Michaela ist 27 Jahre alt, arbeitslos und allein erziehende Mutter zweier Kinder im Kindergartenalter. Die Vorarlbergerin verließ den Vater der Kinder trotz massiver Probleme in der Beziehung lange Zeit nicht, weil sie Angst davor hatte, mit den Kindern ohne Geld und Dach über dem Kopf auf der Straße zu stehen. Die gelernte Friseurin hat Depressionen und tut sich allein schon deshalb schwer, einen Job zu finden. Vor einigen Monaten hat sie den Schritt doch gewagt: Sie hat die Beziehung beendet und lebt seither mit ihren Kindern in einer betreuten Wohngemeinschaft für Mütter und Kinder. Ihre Chancen, bald eine eigene Wohnung zu haben, sind gering: Die Arbeitssuche ist schwierig, die Notstandshilfe gering. Und wenn die Kinder aus ihren alten Sachen herausgewachsen sind, fehlt das nötige Geld für neue Kleidung.

Unsichtbare Armut

"Weibliche Armut ist sehr oft versteckte Armut, weil die Frauen aus Angst vor Armut und Obdachlosigkeit häufig sogar bei gewalttätigen Männern bleiben oder Zweckgemeinschaften eingehen, um irgendwo unterzukommen", sagt Michaela Moser von der Österreichischen Armutskonferenz im Gespräch mit der Furche. Daher sind auch nur 30 Prozent der Wohnungslosen in Sozialeinrichtungen Frauen.

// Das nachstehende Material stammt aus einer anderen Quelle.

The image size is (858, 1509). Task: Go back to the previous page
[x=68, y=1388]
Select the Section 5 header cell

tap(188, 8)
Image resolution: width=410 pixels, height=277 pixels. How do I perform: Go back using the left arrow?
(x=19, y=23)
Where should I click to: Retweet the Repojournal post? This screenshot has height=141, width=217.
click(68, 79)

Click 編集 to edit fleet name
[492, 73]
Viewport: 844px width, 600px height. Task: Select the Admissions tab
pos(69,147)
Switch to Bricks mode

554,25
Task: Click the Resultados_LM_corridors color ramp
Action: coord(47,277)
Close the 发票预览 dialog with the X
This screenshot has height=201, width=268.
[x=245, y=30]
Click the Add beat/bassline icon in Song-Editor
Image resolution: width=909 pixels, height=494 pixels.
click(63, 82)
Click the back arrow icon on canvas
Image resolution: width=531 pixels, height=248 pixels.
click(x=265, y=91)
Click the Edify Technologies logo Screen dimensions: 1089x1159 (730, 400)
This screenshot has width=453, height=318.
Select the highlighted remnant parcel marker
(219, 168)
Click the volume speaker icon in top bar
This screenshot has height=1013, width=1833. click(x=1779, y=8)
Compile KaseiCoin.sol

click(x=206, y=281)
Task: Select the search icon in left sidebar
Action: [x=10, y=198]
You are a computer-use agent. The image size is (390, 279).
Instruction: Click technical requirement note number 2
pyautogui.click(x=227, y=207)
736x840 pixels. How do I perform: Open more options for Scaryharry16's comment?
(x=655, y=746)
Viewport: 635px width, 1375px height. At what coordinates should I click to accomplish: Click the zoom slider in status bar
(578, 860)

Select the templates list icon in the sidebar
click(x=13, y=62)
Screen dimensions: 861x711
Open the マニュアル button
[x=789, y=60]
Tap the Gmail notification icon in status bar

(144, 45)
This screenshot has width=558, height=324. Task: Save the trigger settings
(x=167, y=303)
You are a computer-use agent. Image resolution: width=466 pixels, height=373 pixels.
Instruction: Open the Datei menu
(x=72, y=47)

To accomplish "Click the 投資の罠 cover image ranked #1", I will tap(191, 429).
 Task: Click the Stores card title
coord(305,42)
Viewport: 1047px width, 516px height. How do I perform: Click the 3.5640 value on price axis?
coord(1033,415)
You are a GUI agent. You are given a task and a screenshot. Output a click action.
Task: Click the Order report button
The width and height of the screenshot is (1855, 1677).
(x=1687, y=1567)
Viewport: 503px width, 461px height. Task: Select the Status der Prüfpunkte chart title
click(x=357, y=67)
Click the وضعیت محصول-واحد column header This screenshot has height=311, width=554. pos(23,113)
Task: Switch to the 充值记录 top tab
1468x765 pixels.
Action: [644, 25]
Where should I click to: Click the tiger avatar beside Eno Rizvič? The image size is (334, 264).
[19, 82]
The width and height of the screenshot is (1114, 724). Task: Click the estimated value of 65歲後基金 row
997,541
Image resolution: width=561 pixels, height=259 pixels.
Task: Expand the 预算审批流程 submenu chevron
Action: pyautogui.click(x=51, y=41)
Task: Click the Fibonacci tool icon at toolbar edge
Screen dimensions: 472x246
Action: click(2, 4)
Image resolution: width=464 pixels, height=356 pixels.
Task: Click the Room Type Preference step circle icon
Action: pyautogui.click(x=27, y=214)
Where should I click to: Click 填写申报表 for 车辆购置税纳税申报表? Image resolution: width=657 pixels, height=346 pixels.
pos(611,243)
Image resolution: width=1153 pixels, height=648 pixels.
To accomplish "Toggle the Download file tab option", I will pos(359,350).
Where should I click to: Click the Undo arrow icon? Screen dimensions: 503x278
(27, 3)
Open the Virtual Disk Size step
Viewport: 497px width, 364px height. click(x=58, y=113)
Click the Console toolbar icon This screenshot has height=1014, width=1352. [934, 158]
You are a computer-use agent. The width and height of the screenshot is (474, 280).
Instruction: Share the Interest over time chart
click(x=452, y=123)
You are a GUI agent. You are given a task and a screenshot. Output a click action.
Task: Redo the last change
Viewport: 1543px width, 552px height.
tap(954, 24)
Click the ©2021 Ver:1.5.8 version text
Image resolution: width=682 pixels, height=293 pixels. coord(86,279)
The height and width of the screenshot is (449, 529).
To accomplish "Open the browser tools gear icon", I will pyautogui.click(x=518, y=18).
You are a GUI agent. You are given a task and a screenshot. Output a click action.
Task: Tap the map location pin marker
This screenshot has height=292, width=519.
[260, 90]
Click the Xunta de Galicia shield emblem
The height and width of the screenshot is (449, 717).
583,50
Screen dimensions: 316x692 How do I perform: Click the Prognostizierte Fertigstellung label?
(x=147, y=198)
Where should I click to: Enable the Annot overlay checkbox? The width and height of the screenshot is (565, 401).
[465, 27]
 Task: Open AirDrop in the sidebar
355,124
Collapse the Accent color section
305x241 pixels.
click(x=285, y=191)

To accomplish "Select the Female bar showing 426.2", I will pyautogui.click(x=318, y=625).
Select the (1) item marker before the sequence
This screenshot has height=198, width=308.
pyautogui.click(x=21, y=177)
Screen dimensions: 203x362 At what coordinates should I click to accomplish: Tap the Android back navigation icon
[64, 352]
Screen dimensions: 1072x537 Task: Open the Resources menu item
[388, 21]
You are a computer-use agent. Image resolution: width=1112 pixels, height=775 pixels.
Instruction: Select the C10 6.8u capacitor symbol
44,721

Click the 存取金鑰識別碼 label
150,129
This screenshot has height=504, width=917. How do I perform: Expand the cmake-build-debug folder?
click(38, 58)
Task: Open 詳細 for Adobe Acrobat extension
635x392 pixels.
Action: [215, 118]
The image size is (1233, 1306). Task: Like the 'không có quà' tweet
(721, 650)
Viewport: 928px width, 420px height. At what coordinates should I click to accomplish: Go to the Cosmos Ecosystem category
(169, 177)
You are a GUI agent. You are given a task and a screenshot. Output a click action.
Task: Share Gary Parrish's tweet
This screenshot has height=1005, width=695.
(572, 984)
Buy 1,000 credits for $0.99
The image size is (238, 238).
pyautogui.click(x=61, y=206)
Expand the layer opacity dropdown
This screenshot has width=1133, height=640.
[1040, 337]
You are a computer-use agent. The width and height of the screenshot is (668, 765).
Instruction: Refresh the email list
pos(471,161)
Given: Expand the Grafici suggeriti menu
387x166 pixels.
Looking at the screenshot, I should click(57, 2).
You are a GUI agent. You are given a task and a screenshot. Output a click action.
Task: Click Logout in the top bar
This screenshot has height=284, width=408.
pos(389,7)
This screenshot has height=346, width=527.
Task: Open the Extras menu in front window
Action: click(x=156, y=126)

Laut Statistik ist armutsgefährdet, wer weniger als 60 Prozent des österreichischen Medianeinkommens zur Verfügung hat, also jährlich von weniger als 9.000 Euro leben muss. Manifest arm ist, wer zusätzlich noch in einer Substandardwohnung lebt, Probleme bei der Zahlung von Miete oder Kreditraten hat, sich finanziell schwer tut, die Heizkosten zu tragen, abgenutzte Kleidung nicht durch neue ersetzen kann oder wem es finanziell nicht möglich ist, einmal im Monat jemanden nach Hause zum Essen einzuladen. Auch diese Berechnungen verstecken die Armut vieler Frauen, ist sich Michaela Moser sicher. Denn berechnet wird immer das Gesamteinkommen eines Haushaltes. "Die Statistik geht davon aus, dass das gesamte Haushaltseinkommen gerecht verteilt wird, aber meiner Erfahrung nach sind die Frauen oft die letzten, die drankommen, wenn es ans Geldverteilen geht." Daher dürfte die Dunkelziffer weitaus höher sein, "aber eine offizielle Schätzung traut sich niemand zu", erklärt Moser.

Und warum sind so viel mehr Frauen von Armut betroffen als Männer? "Weil die typischen Risikofaktoren hauptsächlich auf Frauen zutreffen. Man könnte provokant sagen, die weibliche Normalbiografie ist ein Armutsrisiko": 70 Prozent der geringfügig Beschäftigten sind Frauen. Frauen erbringen zwei Drittel der unbezahlten Arbeit. Dadurch begeben sie sich in finanzielle und sozialrechtliche Abhängigkeit vom Partner, sofern ein solcher überhaupt vorhanden ist. 40,4 Prozent der Frauen arbeiteten im ersten Quartal 2004 teilzeit, aber nur 5,6 Prozent der Männer. Mehr Frauen als Männer sind in den unteren, aber weniger Frauen als Männer sind in den oberen Berufsfeldern beschäftigt. Und im Oktober ist die Arbeitslosigkeit bei Frauen um 2,4 Prozent gestiegen, während sie bei Männern um 1,3 Prozent gefallen ist. Das Bruttomedianeinkommen der unselbstständig beschäftigten Frauen ist um 40 Prozent geringer als das der Männer. Auch bei den Sozialleistungen werden Frauen diskriminiert, da viele der Leistungen an die Teilnahme am Arbeitsmarkt gekoppelt sind, wie etwa Arbeitslosen- oder Krankengeld. Bei den Pensionen sind viele Frauen ebenfalls benachteiligt, weil sie entweder gar keine oder nur eine sehr geringe eigene Pension haben, was dazu führt, dass 30 Prozent der Frauen über 65 armutsgefährdet sind, aber nur 14 Prozent der Männer.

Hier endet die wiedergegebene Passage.